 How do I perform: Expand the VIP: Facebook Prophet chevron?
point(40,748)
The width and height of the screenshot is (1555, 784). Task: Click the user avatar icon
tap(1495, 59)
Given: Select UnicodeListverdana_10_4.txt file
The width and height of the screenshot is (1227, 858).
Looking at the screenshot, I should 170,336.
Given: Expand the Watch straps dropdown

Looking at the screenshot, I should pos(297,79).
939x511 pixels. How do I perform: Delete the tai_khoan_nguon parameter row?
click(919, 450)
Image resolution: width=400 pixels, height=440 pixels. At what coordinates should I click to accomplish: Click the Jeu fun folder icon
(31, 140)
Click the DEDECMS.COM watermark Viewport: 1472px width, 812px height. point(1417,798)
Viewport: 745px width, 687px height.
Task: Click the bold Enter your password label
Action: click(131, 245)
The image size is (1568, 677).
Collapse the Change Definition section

----------

- **Activity**
Word for word, write out the entries above again.

- **Solution**
 How do I perform: Expand the VIP: Facebook Prophet chevron?
point(40,748)
The width and height of the screenshot is (1555, 784). Task: Click the user avatar icon
tap(1495, 59)
Given: Select UnicodeListverdana_10_4.txt file
The width and height of the screenshot is (1227, 858).
Looking at the screenshot, I should 170,336.
Given: Expand the Watch straps dropdown

Looking at the screenshot, I should pos(297,79).
939x511 pixels. How do I perform: Delete the tai_khoan_nguon parameter row?
click(919, 450)
Image resolution: width=400 pixels, height=440 pixels. At what coordinates should I click to accomplish: Click the Jeu fun folder icon
(31, 140)
Click the DEDECMS.COM watermark Viewport: 1472px width, 812px height. point(1417,798)
Viewport: 745px width, 687px height.
Task: Click the bold Enter your password label
Action: click(131, 245)
The image size is (1568, 677).
Collapse the Change Definition section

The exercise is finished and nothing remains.